━━━ Data to process
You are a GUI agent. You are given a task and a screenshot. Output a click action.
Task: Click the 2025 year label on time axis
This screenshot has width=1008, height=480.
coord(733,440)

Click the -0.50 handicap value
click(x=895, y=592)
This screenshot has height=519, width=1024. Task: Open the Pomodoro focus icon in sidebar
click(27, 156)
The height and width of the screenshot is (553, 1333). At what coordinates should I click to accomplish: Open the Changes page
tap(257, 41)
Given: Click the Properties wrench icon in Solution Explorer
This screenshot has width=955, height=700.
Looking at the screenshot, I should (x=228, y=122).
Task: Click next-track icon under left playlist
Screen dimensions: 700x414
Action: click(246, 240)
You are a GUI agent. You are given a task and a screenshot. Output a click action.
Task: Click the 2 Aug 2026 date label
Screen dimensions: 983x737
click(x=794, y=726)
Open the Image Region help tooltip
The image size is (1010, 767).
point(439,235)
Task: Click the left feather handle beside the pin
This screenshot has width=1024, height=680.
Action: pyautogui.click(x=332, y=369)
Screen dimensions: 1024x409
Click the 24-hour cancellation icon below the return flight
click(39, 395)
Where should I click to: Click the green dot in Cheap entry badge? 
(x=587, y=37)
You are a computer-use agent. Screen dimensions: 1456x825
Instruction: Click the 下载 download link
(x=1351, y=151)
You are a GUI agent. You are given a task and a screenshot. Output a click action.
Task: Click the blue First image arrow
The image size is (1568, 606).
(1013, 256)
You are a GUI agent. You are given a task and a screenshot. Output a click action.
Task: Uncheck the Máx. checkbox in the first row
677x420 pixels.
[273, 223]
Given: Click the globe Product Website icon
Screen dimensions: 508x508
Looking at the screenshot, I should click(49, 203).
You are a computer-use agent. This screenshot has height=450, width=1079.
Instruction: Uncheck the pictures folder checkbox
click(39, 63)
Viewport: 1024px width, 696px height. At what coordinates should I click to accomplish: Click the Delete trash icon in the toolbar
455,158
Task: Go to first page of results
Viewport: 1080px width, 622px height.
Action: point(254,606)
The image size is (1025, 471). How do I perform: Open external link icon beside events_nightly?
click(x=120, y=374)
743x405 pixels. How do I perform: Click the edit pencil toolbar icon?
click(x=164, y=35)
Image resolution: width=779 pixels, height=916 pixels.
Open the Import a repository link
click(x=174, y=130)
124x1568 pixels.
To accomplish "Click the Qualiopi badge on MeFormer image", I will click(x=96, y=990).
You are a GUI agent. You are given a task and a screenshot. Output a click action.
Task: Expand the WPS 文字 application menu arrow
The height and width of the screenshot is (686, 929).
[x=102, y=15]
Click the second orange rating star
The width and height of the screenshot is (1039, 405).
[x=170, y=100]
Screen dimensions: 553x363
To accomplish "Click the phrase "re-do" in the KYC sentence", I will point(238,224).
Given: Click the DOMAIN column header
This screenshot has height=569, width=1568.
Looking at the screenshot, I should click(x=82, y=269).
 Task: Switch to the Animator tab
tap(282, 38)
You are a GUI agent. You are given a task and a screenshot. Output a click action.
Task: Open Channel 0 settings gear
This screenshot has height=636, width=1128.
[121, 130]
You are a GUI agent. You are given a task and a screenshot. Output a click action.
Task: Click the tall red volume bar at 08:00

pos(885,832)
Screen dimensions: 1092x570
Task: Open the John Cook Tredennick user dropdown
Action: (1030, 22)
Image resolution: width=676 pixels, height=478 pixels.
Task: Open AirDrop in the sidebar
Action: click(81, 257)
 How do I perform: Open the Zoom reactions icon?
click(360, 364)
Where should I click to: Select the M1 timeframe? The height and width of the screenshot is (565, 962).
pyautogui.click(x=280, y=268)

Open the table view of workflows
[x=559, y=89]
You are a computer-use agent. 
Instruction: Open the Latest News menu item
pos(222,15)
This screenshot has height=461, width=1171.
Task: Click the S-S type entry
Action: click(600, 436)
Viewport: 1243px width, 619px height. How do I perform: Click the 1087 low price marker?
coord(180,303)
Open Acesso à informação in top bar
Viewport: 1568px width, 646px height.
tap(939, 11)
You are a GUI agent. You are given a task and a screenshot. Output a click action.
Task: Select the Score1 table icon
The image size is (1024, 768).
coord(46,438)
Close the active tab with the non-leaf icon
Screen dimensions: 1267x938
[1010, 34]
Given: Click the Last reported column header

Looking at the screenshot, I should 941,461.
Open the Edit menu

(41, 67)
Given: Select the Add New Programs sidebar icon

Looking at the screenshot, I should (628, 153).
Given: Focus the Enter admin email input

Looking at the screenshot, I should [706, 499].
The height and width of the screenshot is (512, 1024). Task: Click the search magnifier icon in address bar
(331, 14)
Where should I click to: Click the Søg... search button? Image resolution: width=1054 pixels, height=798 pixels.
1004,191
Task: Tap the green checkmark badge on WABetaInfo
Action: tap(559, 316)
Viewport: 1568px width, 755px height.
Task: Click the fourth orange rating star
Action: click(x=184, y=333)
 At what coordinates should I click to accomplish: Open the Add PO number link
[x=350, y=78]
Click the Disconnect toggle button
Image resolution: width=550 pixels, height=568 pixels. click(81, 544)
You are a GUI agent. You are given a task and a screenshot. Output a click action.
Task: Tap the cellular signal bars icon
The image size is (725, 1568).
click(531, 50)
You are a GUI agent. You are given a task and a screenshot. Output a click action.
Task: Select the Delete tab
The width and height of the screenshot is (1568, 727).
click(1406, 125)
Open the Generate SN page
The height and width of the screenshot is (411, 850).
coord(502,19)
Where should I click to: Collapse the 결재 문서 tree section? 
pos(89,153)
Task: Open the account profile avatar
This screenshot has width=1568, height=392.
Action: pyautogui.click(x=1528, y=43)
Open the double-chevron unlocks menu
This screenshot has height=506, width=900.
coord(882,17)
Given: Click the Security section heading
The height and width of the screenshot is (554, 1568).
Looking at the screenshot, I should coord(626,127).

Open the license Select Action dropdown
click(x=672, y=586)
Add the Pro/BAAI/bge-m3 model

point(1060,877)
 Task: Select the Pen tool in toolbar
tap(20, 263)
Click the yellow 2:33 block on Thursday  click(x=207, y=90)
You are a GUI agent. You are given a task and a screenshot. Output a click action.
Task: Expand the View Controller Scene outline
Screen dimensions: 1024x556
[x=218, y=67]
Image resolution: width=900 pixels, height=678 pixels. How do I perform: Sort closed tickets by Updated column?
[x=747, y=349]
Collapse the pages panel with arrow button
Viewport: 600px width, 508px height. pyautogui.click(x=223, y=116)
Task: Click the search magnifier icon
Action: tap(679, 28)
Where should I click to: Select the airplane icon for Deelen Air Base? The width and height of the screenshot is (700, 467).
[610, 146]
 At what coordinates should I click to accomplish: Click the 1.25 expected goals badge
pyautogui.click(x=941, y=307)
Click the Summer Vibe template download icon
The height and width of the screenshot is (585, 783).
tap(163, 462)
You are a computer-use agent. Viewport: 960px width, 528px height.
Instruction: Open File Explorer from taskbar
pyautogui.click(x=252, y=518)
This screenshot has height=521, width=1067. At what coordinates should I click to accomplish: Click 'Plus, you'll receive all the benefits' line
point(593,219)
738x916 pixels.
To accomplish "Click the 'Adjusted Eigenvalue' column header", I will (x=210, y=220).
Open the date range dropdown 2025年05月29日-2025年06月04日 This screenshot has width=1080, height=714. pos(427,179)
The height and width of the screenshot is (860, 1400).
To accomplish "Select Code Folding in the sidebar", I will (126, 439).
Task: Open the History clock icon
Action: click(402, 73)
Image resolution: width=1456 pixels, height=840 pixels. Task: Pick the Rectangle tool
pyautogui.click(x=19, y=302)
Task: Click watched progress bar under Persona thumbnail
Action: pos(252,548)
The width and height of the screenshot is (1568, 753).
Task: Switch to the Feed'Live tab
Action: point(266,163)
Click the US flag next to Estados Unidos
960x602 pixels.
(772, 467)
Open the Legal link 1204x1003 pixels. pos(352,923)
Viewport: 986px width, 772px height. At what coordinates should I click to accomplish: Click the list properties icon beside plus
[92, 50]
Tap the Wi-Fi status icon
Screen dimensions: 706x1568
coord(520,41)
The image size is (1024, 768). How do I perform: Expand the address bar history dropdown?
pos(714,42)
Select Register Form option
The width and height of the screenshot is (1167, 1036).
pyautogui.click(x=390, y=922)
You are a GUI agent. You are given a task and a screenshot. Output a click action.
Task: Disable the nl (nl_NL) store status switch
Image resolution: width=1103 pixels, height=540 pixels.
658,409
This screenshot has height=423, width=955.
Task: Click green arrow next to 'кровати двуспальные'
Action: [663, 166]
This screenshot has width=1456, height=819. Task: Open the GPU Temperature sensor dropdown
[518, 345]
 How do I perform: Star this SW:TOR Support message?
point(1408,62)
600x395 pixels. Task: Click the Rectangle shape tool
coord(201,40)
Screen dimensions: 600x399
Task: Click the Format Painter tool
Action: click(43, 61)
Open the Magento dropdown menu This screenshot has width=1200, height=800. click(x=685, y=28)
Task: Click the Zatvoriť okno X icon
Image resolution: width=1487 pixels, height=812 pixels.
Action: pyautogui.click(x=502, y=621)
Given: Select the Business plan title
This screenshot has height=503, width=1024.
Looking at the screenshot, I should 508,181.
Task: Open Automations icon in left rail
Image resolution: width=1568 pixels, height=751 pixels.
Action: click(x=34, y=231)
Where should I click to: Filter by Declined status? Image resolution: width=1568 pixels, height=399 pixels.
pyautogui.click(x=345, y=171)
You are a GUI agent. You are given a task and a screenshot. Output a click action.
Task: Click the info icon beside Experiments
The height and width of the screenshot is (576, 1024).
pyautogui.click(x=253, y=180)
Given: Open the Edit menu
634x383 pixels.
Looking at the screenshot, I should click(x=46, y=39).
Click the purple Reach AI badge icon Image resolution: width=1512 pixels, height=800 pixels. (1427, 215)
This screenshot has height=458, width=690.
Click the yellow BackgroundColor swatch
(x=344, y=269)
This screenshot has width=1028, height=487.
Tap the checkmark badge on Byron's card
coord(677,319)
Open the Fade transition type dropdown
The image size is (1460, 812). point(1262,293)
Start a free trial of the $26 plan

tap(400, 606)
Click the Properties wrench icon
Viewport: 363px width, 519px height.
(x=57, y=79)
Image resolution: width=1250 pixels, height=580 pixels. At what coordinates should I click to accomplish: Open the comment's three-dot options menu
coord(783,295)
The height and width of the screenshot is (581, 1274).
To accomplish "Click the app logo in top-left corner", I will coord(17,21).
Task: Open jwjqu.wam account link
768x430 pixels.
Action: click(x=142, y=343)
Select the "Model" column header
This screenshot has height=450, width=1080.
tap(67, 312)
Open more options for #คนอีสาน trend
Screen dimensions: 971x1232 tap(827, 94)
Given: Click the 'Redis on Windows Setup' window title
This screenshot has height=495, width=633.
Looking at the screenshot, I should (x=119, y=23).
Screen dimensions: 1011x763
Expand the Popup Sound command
━━━━━━
What you should do
Consider the entries above and return each line with the string "left".

Exercise response
Task: Click next-track icon under left playlist
Task: Click the left feather handle beside the pin
Task: Open Automations icon in left rail
To accomplish "Click the app logo in top-left corner", I will coord(17,21).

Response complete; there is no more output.